§ What to produce: In the entries below, the word "nhập" appears on some lines. Copy each of those lines.

§ Records shown:
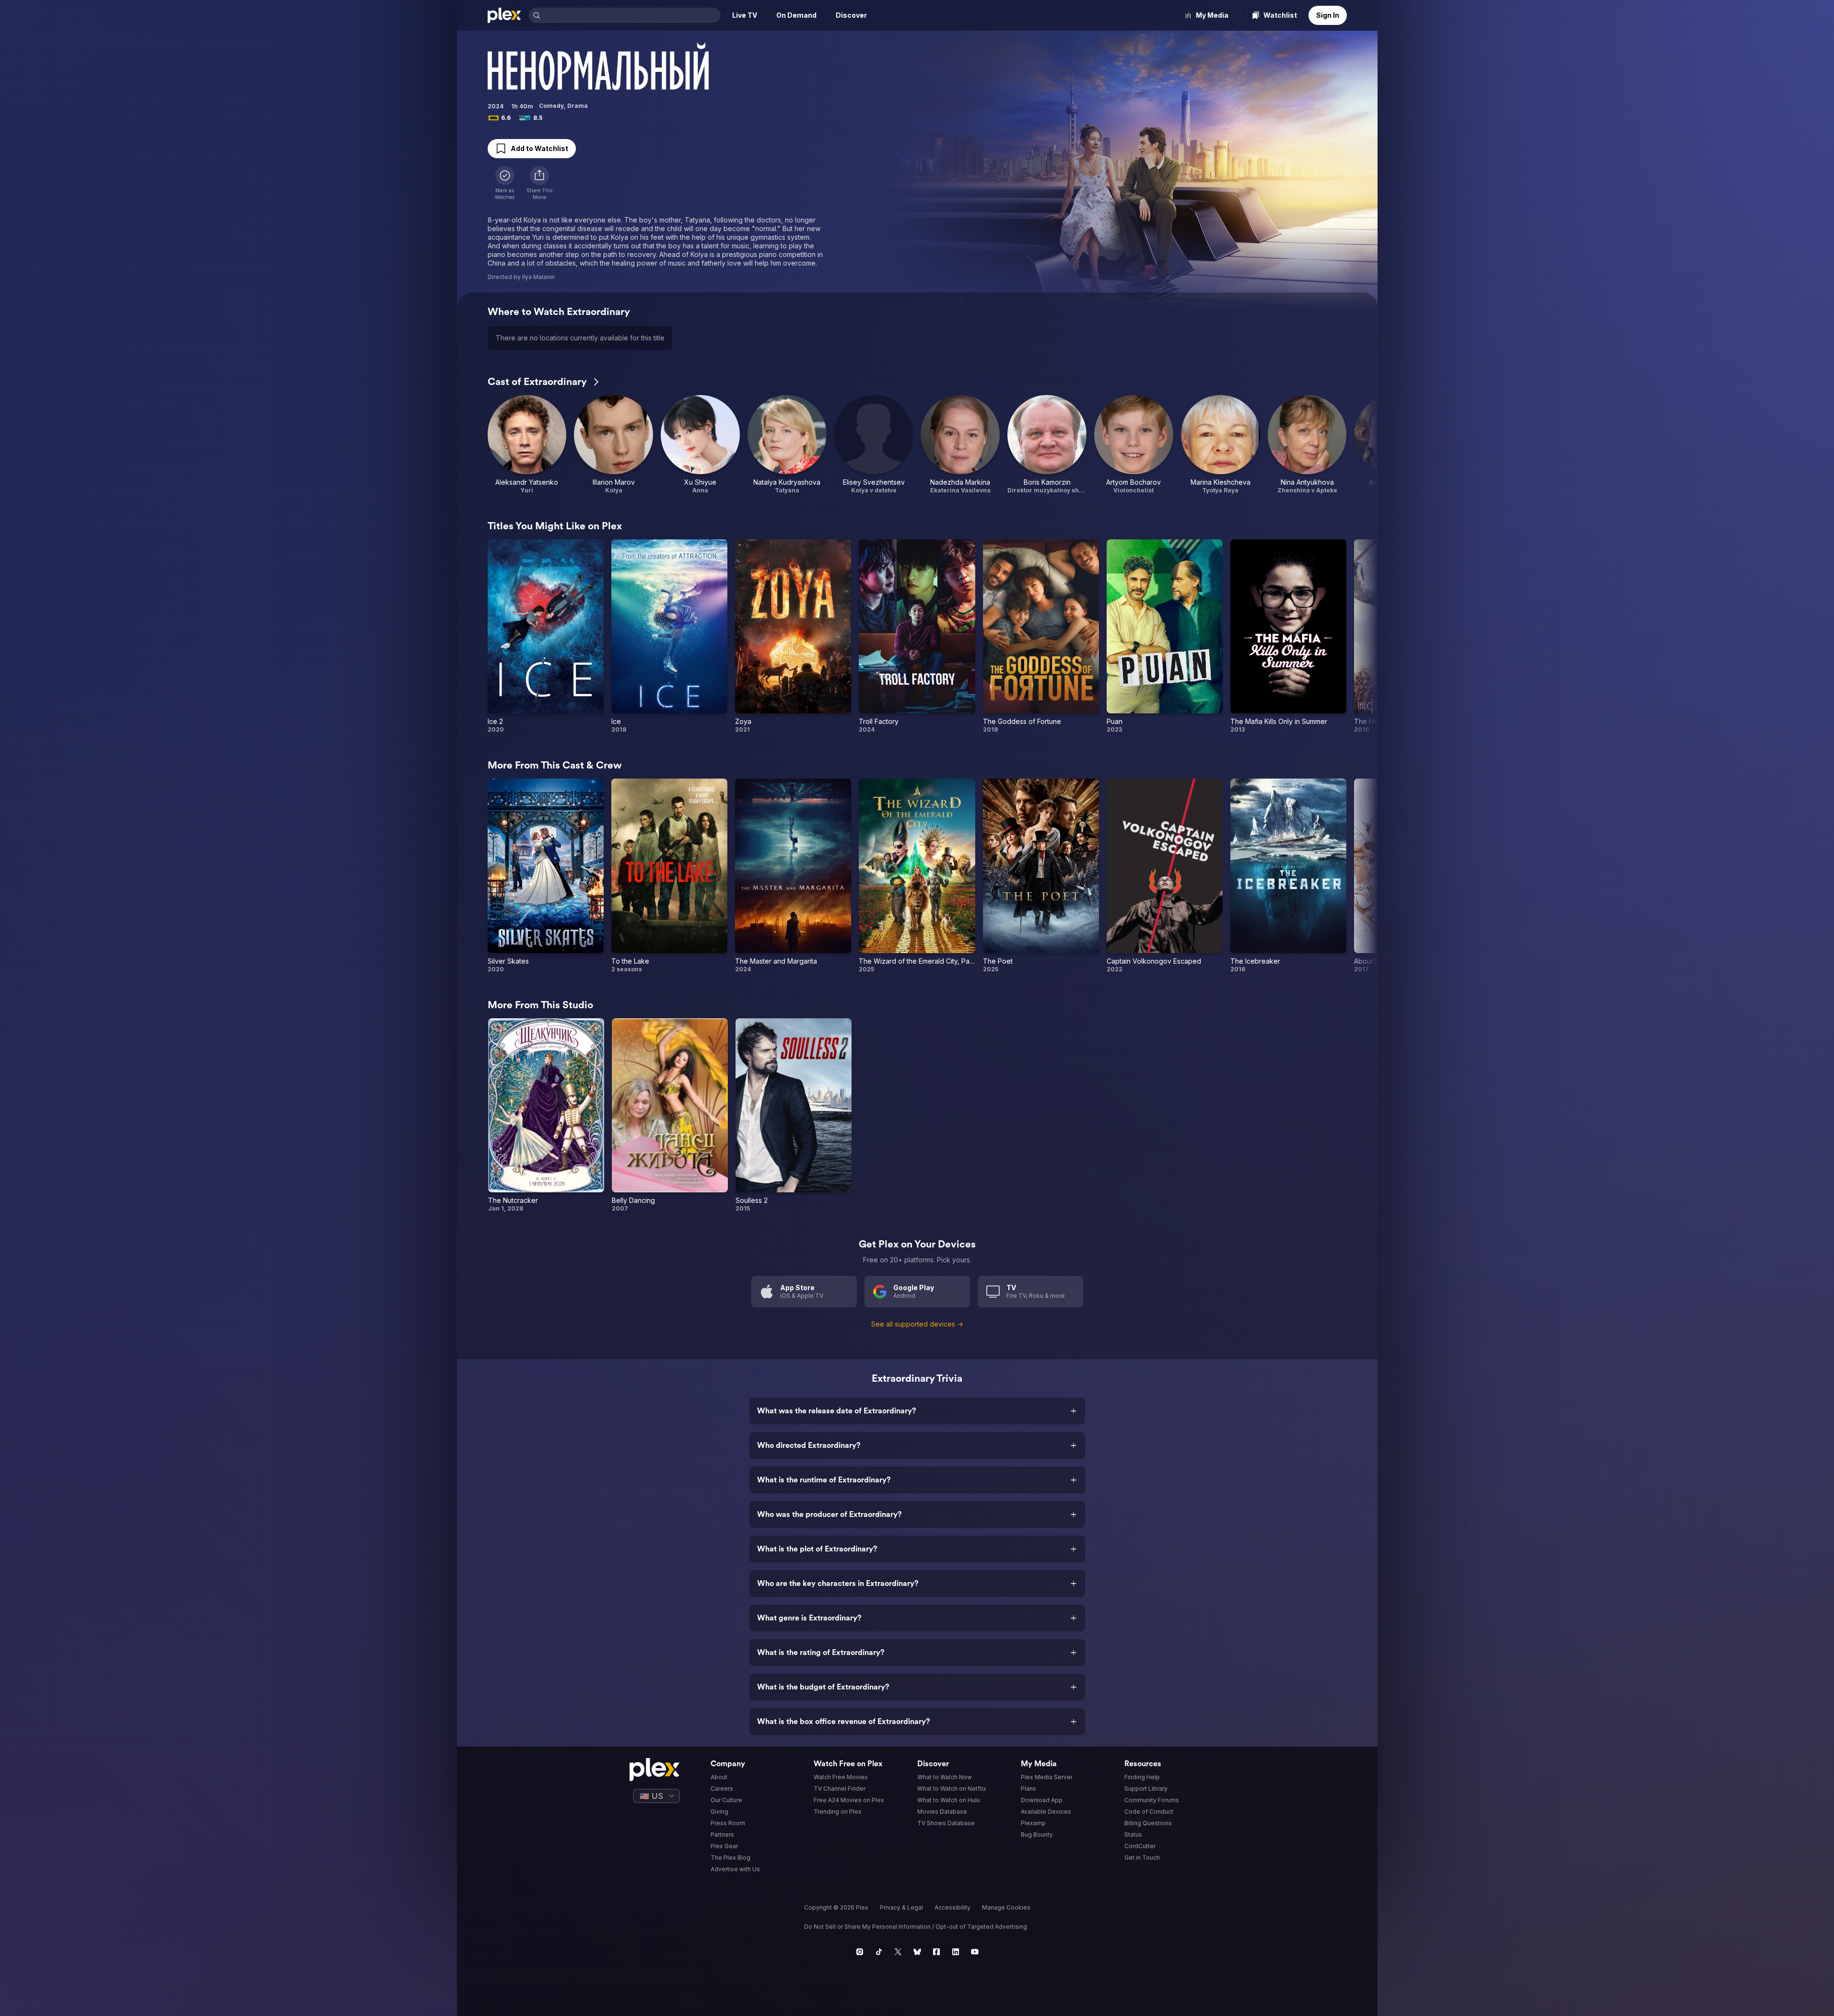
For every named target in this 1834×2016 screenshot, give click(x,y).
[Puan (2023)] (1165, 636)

* * *

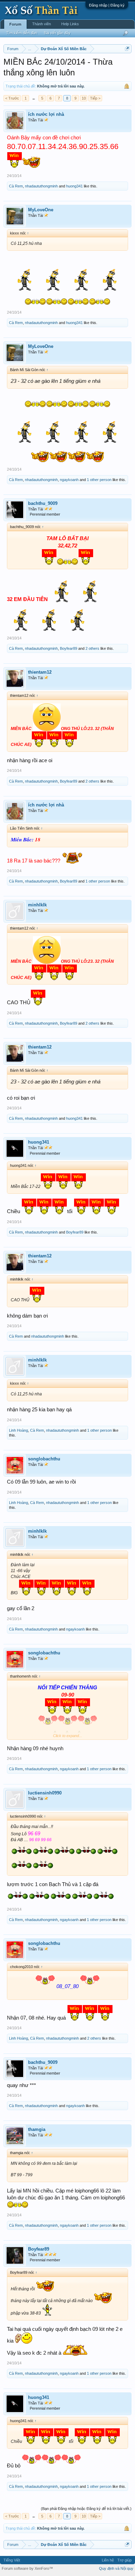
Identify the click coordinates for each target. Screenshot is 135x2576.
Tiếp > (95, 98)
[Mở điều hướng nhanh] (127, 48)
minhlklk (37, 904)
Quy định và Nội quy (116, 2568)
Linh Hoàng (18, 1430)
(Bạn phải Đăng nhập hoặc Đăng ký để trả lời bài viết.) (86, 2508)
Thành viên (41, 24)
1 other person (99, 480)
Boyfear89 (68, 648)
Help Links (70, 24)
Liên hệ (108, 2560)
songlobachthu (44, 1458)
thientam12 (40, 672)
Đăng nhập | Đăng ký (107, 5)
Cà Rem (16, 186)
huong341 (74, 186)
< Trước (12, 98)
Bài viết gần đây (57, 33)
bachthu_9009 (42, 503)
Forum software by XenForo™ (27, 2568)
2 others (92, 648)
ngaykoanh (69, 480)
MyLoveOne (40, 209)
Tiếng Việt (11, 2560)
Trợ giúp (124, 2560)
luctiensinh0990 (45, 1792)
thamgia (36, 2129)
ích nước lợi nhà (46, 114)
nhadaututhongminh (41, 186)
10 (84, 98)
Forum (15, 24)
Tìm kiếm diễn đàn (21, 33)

---

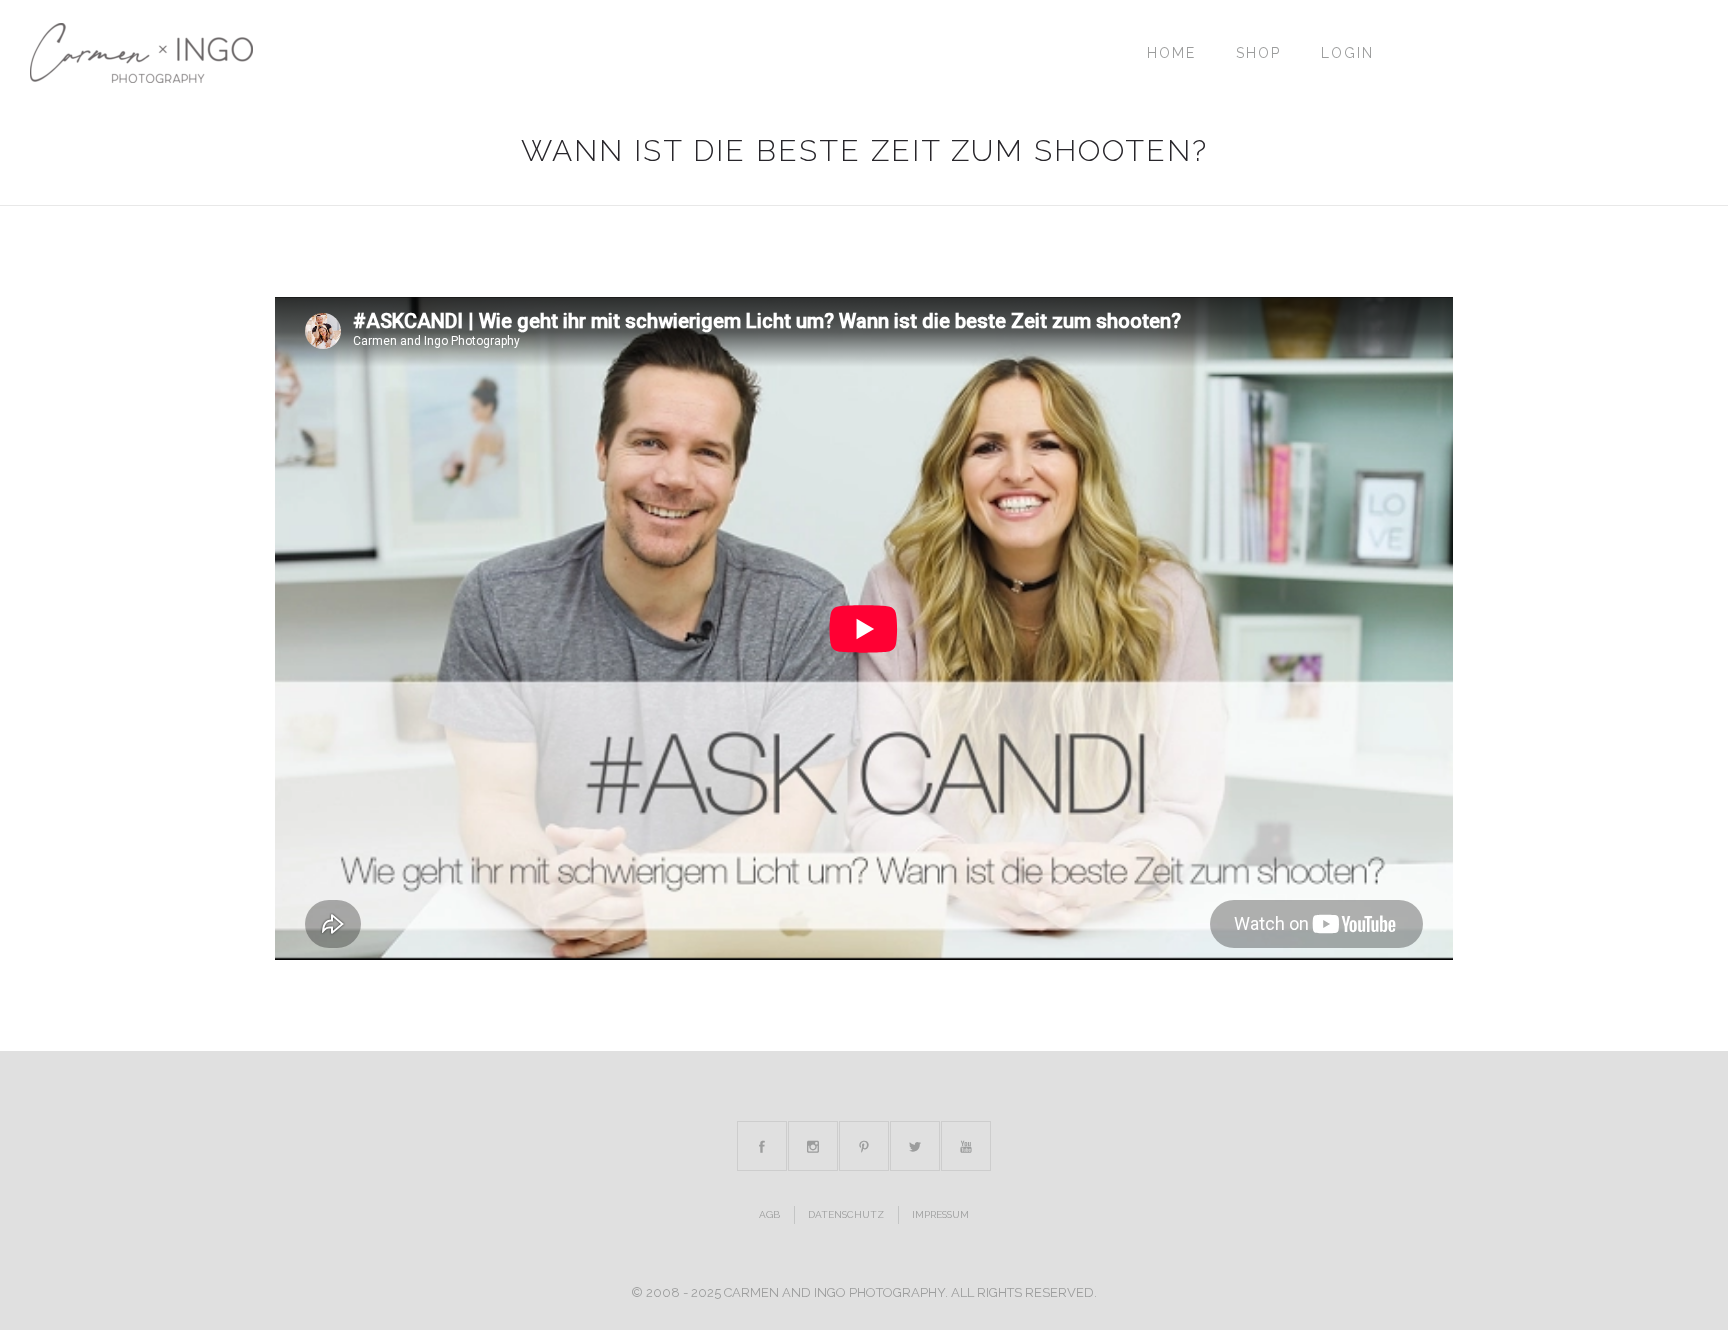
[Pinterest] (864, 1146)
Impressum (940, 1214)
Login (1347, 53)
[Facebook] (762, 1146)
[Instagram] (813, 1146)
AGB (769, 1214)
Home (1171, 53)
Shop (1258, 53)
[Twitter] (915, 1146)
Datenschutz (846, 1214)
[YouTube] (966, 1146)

§ Response for this exercise:
(Bạn phải Đăng nhập hoặc Đăng ký để trả lời bài viết.) (86, 2508)
Đăng nhập | Đăng ký (107, 5)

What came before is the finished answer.